I'll regret this, but:

Multics wired a trivial amount of memory. 95% of the kernel was paged,
only interrupt and fault handling was wired. Some day, Unix
implementations may do the same. (AIX does now ...)

Much Multics folklore comes from people who read Organic's (I'm sure
I'm spelling his name wrong) book, which rescribed the state of the
system long before I ever worked on it.  Other comes from internal MIT
polemics taken far out of context, like the Jargon file. Not to
mention that much of the Jargon material was written at about the same
time as Organic, when the MIT system was extremely slow, with less
than 1MB of memory, and a whole bunch of users.

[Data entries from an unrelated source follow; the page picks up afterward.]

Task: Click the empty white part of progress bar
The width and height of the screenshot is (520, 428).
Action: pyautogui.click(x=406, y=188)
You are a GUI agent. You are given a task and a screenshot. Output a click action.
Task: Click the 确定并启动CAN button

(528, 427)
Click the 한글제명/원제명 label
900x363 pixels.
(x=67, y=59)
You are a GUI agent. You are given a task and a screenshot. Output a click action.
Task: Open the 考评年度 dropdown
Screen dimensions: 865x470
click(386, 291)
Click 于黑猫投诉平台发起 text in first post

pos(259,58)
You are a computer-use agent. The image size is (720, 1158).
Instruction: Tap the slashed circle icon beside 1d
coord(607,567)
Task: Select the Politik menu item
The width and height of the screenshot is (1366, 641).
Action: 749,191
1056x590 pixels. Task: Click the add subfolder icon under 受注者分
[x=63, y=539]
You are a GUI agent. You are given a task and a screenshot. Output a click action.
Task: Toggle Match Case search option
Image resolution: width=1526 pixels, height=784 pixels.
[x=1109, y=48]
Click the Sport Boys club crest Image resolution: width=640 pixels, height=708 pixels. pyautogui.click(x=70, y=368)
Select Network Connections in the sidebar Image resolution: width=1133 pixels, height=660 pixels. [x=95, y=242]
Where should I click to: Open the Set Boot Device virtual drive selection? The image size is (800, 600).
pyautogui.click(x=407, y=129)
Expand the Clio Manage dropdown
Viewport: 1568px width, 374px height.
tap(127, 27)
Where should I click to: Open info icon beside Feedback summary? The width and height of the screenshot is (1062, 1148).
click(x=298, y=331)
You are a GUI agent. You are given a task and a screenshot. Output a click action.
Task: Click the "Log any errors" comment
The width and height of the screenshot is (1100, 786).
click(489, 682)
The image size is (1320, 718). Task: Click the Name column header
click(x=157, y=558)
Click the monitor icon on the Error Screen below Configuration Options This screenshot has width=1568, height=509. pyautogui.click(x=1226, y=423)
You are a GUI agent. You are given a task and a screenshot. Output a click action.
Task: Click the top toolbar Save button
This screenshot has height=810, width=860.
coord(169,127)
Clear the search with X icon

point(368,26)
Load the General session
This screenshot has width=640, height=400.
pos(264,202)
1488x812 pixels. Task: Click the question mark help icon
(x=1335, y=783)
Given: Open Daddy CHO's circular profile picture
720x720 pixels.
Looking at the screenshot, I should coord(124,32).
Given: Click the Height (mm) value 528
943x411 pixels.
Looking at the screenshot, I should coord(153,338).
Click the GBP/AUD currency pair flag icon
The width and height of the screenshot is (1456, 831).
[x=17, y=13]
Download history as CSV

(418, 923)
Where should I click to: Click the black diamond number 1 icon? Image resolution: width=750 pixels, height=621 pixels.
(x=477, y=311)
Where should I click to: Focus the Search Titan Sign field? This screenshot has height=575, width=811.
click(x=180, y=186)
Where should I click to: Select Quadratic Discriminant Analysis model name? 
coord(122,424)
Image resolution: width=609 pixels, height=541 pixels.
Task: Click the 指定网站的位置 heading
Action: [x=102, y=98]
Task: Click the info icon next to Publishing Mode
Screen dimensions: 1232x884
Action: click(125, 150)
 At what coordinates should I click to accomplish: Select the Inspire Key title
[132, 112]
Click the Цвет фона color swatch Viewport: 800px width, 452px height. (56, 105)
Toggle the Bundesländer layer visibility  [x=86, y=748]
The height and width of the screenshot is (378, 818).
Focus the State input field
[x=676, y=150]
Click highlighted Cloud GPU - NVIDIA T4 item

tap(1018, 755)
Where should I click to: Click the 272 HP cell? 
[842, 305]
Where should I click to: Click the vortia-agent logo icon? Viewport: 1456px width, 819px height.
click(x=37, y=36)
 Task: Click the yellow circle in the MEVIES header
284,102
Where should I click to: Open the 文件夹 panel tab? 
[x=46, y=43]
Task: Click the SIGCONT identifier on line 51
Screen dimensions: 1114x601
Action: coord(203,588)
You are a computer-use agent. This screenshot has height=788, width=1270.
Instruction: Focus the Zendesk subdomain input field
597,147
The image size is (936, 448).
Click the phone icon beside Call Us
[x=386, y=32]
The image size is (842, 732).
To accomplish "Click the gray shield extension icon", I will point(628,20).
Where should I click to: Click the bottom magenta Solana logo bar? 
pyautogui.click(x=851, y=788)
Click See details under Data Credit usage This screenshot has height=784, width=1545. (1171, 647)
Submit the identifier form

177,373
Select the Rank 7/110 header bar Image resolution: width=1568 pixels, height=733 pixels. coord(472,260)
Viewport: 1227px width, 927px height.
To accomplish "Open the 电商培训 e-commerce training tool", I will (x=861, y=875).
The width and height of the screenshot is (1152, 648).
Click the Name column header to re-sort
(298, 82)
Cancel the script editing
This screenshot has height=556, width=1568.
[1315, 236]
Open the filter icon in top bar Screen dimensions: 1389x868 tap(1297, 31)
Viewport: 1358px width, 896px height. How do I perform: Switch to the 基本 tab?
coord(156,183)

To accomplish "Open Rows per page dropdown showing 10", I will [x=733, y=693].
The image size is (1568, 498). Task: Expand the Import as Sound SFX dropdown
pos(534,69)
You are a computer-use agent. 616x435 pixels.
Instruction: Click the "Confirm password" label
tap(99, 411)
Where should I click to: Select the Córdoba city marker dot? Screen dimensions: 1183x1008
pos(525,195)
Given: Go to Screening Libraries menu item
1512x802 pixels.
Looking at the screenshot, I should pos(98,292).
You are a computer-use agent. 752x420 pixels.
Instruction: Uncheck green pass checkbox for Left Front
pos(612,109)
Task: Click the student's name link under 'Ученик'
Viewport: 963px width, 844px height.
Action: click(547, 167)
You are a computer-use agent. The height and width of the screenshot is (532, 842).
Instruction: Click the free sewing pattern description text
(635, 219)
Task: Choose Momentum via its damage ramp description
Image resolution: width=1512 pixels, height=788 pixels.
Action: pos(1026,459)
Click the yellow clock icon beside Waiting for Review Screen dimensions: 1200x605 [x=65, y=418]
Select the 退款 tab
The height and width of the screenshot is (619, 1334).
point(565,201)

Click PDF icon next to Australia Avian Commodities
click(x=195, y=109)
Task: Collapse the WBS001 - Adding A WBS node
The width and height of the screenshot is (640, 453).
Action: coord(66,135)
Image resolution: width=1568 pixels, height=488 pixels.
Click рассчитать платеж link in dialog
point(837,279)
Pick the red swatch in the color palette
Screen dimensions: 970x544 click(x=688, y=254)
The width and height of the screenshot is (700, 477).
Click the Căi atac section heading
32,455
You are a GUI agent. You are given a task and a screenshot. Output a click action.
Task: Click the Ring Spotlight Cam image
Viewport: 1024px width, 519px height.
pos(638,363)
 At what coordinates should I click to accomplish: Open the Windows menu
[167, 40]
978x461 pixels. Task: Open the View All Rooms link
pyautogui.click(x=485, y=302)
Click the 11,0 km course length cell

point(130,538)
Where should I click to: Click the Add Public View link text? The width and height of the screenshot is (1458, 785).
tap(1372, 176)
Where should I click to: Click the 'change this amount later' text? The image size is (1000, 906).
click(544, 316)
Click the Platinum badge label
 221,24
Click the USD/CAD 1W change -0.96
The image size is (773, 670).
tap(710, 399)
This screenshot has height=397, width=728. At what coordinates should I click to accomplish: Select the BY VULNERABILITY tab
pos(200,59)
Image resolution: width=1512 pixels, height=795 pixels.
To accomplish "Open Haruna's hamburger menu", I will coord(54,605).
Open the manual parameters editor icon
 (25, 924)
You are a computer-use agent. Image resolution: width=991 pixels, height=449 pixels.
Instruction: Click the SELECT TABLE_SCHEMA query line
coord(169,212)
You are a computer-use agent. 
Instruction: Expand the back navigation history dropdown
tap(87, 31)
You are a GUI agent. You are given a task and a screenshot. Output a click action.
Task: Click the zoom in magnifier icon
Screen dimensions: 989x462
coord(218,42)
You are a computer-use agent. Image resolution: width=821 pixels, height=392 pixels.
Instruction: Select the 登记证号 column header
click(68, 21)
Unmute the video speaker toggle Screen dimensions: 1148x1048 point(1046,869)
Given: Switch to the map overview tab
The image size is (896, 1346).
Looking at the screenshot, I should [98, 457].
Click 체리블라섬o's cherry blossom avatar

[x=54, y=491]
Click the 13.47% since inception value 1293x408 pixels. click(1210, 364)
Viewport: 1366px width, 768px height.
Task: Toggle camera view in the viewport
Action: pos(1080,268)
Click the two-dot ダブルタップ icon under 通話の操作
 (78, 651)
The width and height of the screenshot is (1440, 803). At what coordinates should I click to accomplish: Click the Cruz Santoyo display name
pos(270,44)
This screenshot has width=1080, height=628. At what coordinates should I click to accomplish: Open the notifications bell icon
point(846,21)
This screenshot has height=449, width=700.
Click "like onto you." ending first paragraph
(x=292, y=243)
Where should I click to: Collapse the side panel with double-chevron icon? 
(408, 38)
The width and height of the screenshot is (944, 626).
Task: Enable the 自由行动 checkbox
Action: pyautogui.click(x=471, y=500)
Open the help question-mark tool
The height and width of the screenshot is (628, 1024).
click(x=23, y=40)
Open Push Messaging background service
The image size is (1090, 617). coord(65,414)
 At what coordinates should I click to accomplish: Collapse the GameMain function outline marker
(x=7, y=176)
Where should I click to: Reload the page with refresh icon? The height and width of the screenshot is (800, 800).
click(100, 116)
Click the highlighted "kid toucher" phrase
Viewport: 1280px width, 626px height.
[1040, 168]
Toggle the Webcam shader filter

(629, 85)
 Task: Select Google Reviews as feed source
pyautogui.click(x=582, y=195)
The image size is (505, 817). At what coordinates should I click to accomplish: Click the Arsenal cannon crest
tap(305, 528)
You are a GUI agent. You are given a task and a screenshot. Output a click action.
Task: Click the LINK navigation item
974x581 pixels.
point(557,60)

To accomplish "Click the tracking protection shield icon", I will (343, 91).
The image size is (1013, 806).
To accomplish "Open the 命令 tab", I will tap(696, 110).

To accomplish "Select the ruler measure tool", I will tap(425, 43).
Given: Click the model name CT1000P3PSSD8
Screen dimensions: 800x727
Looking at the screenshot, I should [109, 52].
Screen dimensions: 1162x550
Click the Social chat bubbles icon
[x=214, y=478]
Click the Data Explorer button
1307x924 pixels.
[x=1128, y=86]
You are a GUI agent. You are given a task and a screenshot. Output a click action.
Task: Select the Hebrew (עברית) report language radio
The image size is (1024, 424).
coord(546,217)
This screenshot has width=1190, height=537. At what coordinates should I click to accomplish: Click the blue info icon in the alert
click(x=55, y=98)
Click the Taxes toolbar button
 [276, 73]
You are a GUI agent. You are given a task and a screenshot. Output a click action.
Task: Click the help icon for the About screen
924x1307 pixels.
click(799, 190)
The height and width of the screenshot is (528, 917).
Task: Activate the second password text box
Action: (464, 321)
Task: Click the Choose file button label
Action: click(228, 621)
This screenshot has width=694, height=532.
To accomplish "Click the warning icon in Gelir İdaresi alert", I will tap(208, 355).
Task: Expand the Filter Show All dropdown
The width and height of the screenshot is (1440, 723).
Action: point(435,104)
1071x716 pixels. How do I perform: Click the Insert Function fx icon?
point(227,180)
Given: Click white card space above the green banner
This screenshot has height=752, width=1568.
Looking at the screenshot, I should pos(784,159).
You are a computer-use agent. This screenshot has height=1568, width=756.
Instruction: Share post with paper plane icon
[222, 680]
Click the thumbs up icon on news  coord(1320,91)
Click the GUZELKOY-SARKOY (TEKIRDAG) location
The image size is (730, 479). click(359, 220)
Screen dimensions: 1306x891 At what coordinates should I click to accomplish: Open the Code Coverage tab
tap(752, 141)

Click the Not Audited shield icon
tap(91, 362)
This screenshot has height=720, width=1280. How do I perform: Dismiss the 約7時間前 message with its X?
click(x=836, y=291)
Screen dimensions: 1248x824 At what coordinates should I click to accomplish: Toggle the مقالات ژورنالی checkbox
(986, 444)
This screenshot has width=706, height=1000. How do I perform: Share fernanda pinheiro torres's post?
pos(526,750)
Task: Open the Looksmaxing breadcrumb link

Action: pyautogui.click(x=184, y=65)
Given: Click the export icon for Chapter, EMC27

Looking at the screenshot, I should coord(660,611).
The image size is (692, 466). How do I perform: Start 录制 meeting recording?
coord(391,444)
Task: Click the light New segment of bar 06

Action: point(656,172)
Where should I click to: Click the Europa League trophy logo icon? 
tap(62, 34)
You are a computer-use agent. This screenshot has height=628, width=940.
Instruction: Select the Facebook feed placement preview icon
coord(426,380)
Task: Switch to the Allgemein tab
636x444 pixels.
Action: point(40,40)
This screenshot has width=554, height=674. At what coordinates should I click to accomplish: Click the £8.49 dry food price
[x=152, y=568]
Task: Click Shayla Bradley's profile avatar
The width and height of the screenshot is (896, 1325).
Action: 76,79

Multics had all the interesting features of V.4, but it only had them
once, not 4 times from 4 predecessor versions merged together.

Multics didn't require the equivalent of fsck after reboot.

Multics had dynamic linking. Multics had fully symmetrical
multiprocessing. It had the same functionality as streams. It was the
first system certified B2, for what that's worth. Its commands had, by
and large, comprehensible and consistent names and arguments. 

Multics didn't require one to add a device driver to the kernel to
support a new device (except for those that contained file systems.)

All Multics system facilities were available from both commands and
subroutines.  No Multics subroutine printed a mysterious error cookie
on the terminal, they all returned some sort of error indication.

Multics could fit, without much bother, on the machines that are now
required for commercial Unix systems -- 12MB, several mips.

The Multics development group never found time or interest in writing
about the system, and the MIT academic community had written operating
systems off as old hat years ago. 

In short, Multics' sins were that it was ahead of its time and that it
was owned by a company that preferred to see it dead than in
competition with its batch OS offering, GCOS. Five to ten years ago,
little v7 Unix was a neat way to get a nearly-Multics OS onto an itty
bitty computer. Now, V.4 and related projects are running as fast at
they can to stick back in everything that the original Unix authors
(refugees from the Multics project) took out. Only it dosen't always
fit so well. Such is life.

Finally, only the ignorant spelled Multics in capital letters.

ps: in case you haven't guessed, I was one of its developers, and I
miss it. I hope that there's a place in hades reserved for the
Honeywell execs responsible for never selling it seriously.


-- 
Benson I. Margulies

bzs@world.std.com (Barry Shein) (12/10/90)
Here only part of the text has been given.